Monday, January 23, 2012

Romer on Regulation

I ran in to a lovely little paper on regulation, thinking about financial regulation, from Paul Romer.

In my thinking about financial regulation, I've been heading toward the idea that we should regulate assets, not institutions; that regulations should be few and simple; that regulations should be rules, not licenses for regulators to do whatever they want; that rights and recourse for the regulated are important limits on the abuse of even well-intentioned power; and that pre-commitment, limiting the power of regulators ex-ante to bail out ex-post is important.  That view is in an earlier blog post, and in an article in Regulation. More to come of course.

Paul comes to about the opposite conclusion, in a very thought-provoking way.

Paul cites Myron Scholes' law, "Asymptotically, any finite tax code collects zero revenue," to suggest that simple clear rules will never work. He cites the FAA's regulation of flight safety and the Army's  integration as successful examples in which regulators, given wide latitude but rewarded on results achieved. And he cites the OSHA as an example of the hopelessness of a rules-based approach. For example,
1926.1052(c)(3)
The height of stair rails shall be as follows:
1926.1052(c)(3)(i)
Stair rails installed after March 15, 1991, shall be not less than 36 inches (91.5 cm) from the upper surface of the stair rail system to the surface of the tread, in line with the face of the riser at the forward edge of the tread.
1926.1052(c)(3)(ii)
Stair rails installed before March 15, 1991, shall be not less than 30 inches (76 cm) nor more than 34 inches (86 cm) from the upper surface of the stair rail system to the surface of the tread, in line with the face of the riser at the forward edge of the tread.
Paul comments:
 It is tempting to ridicule regulations like these, [you bet! -JC] but it is more informative to adopt the default assumption that the people who wrote them are as smart and dedicated as the people who work at the FAA. From this it follows that differences in what the two types of government employees actually do must be traced back to structural differences in the meta-rules that specify how their rules are established and enforced. The employees at the FAA have responsibility for flight safety. They do not have to adhere to our usual notions of legalistic process and are not subject to judicial review. In  contrast, employees of OSHA have to follow a precise process specified by law to establish or enforce a regulation. The judicial checks built into the process mean that employees at OSHA do not have any real responsibility for worker safety. All they can do is follow the process.
I'm not totally convinced. In part, I'm a pilot, aircraft owner, and flight instructor, so I have a slightly different view of the FAA than the average air traveler. Yes, commercial jet travel is remarkably safe. But it's not at all obvious how much of this comes from the FAA regulation, especially at the margin, and how much from technical progress in aircraft and pilot training.

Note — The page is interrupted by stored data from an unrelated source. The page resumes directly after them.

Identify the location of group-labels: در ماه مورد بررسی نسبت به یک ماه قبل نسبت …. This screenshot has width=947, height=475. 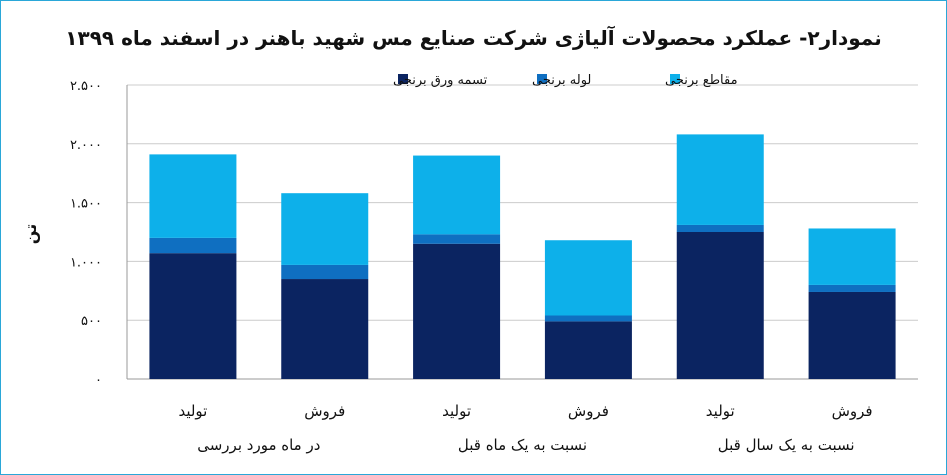
(526, 445).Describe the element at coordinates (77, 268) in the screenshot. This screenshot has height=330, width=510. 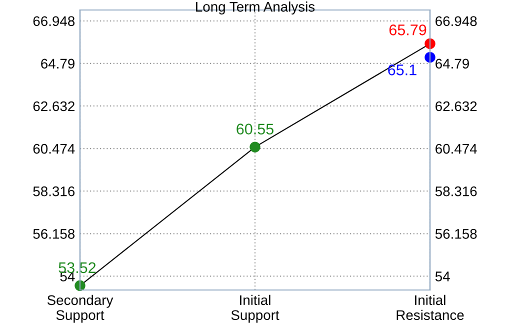
I see `data-label: 53.52` at that location.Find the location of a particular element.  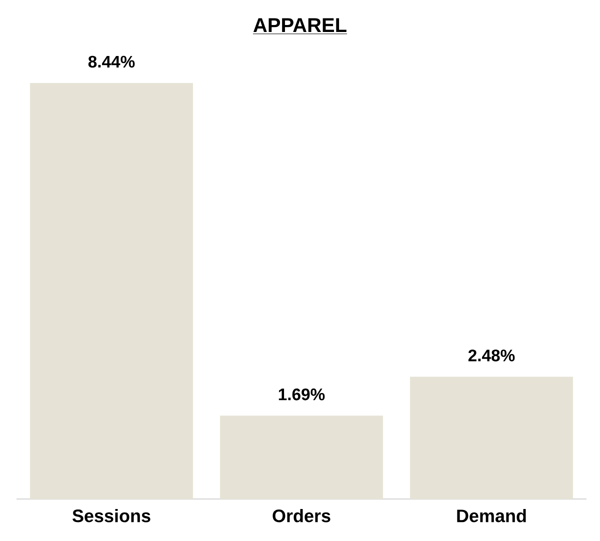

x-tick-label: Orders is located at coordinates (301, 516).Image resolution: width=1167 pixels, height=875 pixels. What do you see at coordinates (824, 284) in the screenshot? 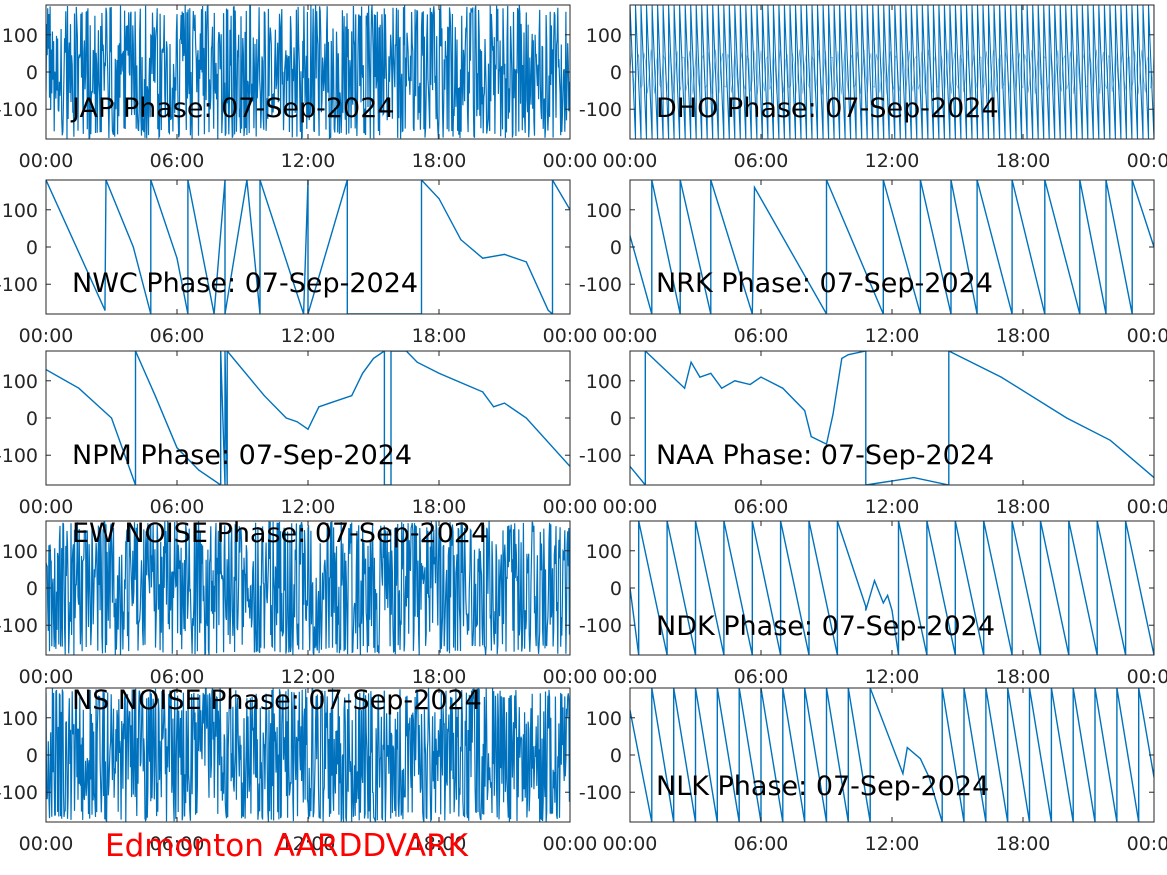
I see `panel-title: NRK Phase: 07-Sep-2024` at bounding box center [824, 284].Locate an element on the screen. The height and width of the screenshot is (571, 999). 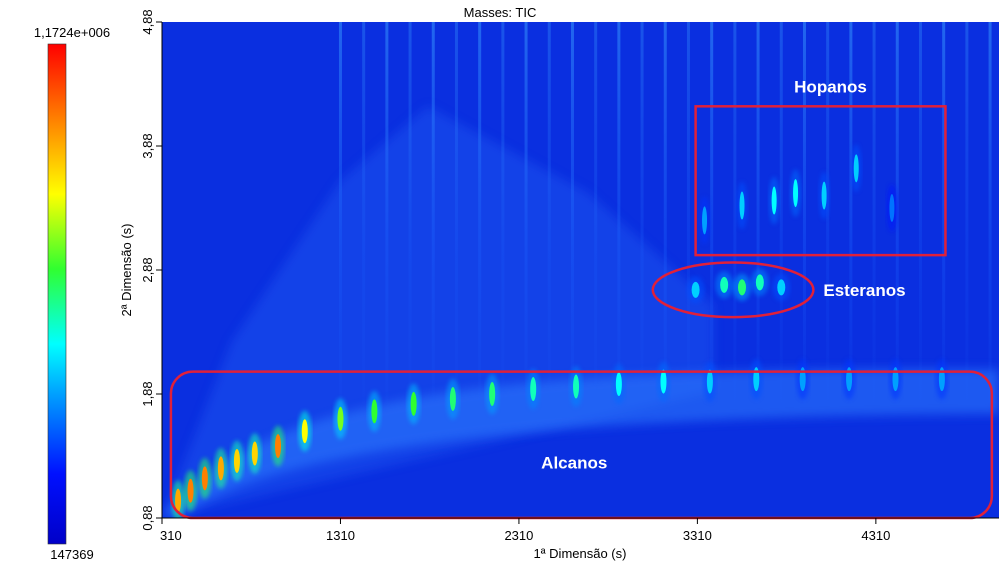
x-tick-label: 2310 is located at coordinates (518, 536). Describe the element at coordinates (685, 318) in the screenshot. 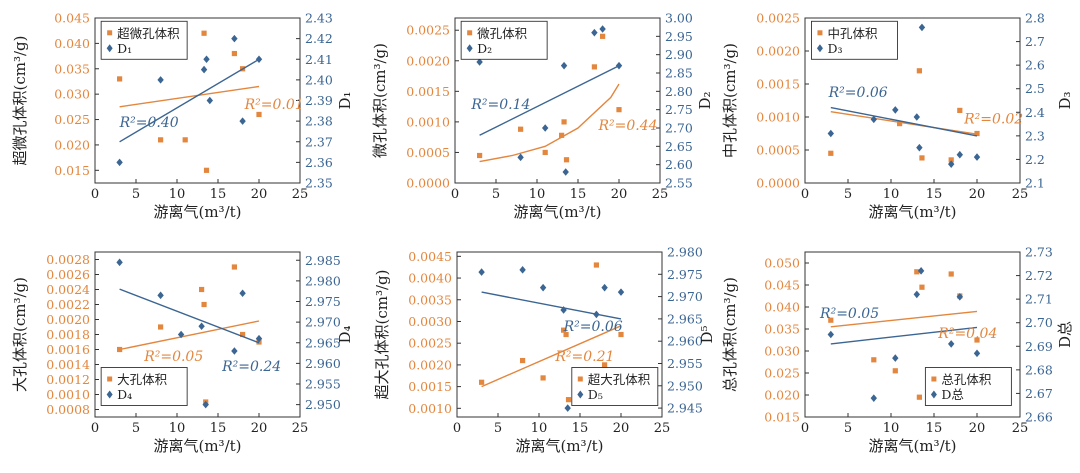

I see `right-tick-label: 2.965` at that location. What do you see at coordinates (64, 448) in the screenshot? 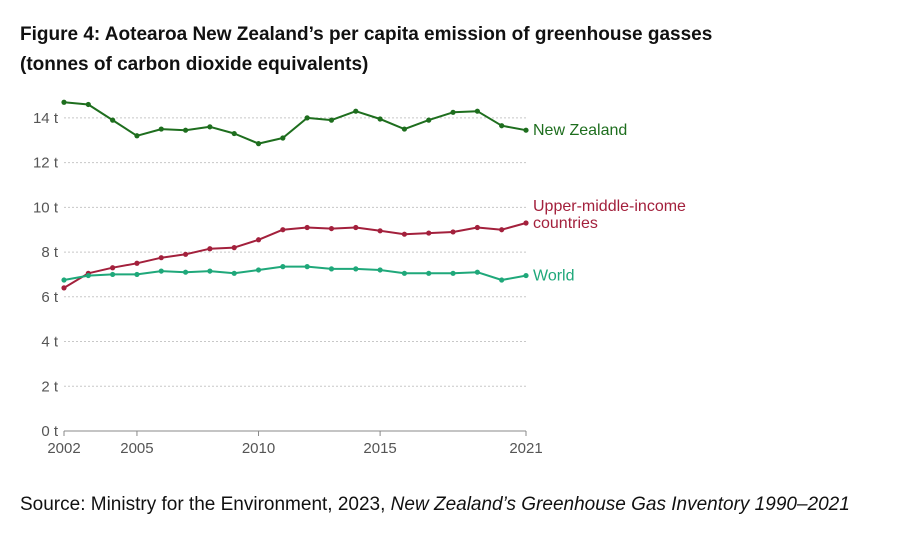
I see `x-tick-label-2002: 2002` at bounding box center [64, 448]. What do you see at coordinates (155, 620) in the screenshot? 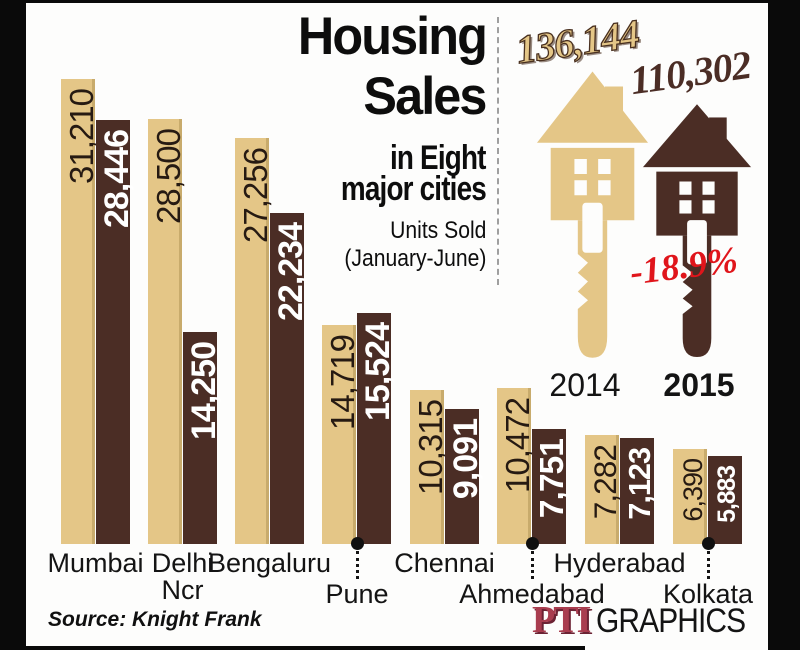
I see `source-credit: Source: Knight Frank` at bounding box center [155, 620].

The surest way to ensure flight safety is to make sure nobody takes off in the first place. That often seems to be the FAA's attitude towards the light aircraft that I fly.

For in fact the social optimum balances flight safety against the economic and personal advantages of flying. For commercial aircraft, the airline companies and the flying public are loud enough to be heard. For light aircraft, we are not. No FAA employee was ever fired for the number of flights that didn't happen, the number of pilots who gave up flying, the technical innovations that didn't happen under his watch.

And the Federal Aviation Regulations, plus the FAA's love of paperwork, can make the OSHA stair railings look positively simple. In fact, there are rules, there is right of appeal, and by and large the FAA does not have the authority to come out to your airport and shut you down if it doesn't like what you're doing. (It can, and does, dig in to the paperwork to find inevitable flaws.)  And these are good things!
 
Some of the FAA's "safety" regulation has the opposite effect. For example, automobile engines are now more reliable than light aircraft engines. But they and their parts are not "certified," a long and expensive process. So we use what's certified. Airplane-to-airplane collision avoidance systems have been on the market for several years that cost $1000, yet the FAA's system ("ADS-B") which will be much more expensive is taking years to come out.

I'll say this for the FAA: it's all much worse in Europe. And the FAA is not  corrupt. Wide latitude to make decisions as you see fit, and to selectively enforce a forest of rules, is usually a surefire recipe for corruption.

Looking forward to financial regulation, it seems inevitable that regulators, given wide latitude, and  charged only with "safety" and not "growth" will mistake the fortunes of the financial system with the fortunes of individual, existing, institutions, and will quash innovation and competition in the name of safety. The Fed's proposals to implement Dodd-Frank (comments here) seem already very clear in that direction

Scholes' rule is fun too, but the corollary is that any society will arbitrarily expand the complexity of its regulation and the deviousness of lawyers and accountants to avoid it, until nobody actually does anything anymore and the society grinds to a halt.

So, it's a great and thought provoking read, and it's making me think a lot harder, though I'm not totally convinced.